▶ Aim of the task:
From the line containing "This screenshot has width=1206, height=678." to the end of the listing, write out every line exactly; leave out everything else.

▶ Dataset:
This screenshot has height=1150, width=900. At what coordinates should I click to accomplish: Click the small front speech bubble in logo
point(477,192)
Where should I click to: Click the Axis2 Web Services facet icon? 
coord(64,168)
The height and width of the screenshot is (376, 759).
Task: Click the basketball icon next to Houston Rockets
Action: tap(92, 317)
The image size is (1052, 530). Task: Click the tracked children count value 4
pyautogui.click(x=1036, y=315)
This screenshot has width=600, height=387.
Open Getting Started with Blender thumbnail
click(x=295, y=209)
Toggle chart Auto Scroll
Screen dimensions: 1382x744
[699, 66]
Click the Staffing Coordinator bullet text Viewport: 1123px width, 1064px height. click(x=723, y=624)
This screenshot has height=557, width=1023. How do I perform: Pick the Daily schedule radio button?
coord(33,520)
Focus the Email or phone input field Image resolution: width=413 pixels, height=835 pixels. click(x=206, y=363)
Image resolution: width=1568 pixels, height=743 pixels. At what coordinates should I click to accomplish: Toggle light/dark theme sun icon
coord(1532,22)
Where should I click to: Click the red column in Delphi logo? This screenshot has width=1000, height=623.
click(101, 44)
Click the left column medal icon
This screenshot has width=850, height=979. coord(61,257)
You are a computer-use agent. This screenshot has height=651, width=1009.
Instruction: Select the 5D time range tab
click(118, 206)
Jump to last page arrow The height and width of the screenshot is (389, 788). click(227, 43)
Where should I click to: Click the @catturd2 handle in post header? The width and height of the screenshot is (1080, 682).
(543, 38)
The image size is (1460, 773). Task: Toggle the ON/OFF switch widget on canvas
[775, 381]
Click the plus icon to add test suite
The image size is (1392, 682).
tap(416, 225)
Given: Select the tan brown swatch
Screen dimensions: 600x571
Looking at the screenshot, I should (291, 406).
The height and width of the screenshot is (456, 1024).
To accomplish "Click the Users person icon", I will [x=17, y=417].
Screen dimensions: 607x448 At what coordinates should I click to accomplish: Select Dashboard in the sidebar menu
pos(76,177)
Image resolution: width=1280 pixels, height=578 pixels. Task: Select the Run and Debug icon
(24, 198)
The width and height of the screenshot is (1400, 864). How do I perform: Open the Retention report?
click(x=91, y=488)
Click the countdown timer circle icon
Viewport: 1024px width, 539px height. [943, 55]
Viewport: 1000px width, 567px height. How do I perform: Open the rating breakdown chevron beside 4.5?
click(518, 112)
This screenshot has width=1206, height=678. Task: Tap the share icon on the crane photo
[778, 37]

▶ Answer for this exercise:
This screenshot has width=1206, height=678. Task: Tap the share icon on the crane photo
[778, 37]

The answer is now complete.